How many lines in the records below contain the word "cell"? Reply with the number alone.

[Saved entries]
****************
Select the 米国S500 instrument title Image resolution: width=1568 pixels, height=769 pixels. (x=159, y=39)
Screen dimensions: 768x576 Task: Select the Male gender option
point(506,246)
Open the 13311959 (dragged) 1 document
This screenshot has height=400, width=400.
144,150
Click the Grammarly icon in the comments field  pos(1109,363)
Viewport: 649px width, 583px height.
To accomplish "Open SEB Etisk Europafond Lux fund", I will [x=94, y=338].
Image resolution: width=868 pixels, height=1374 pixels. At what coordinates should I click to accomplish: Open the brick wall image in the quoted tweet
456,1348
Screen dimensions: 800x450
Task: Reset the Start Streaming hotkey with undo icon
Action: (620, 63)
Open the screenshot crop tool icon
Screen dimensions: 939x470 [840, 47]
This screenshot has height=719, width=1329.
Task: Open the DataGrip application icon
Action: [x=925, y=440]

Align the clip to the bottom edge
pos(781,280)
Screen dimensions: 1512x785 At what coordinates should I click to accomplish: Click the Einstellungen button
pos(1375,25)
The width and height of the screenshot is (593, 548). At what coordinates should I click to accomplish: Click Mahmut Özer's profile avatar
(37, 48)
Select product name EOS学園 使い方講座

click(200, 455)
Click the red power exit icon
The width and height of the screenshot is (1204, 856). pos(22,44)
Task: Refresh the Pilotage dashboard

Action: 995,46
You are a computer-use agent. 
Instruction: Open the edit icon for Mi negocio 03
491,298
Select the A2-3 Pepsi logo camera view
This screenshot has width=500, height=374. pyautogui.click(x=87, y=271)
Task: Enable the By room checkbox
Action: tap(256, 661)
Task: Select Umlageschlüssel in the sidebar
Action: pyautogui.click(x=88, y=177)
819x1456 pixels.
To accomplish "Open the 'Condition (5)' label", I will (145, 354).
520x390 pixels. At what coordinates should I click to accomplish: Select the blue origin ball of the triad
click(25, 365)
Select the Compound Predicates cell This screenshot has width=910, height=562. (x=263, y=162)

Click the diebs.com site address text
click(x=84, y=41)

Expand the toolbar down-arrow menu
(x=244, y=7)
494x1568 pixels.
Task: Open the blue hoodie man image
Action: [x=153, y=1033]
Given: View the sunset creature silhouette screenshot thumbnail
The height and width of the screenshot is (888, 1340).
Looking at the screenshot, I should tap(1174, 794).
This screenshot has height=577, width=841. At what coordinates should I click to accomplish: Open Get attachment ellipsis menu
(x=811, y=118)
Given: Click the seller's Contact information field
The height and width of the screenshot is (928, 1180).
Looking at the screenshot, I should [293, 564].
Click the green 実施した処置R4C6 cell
****************
_Task solution_. 2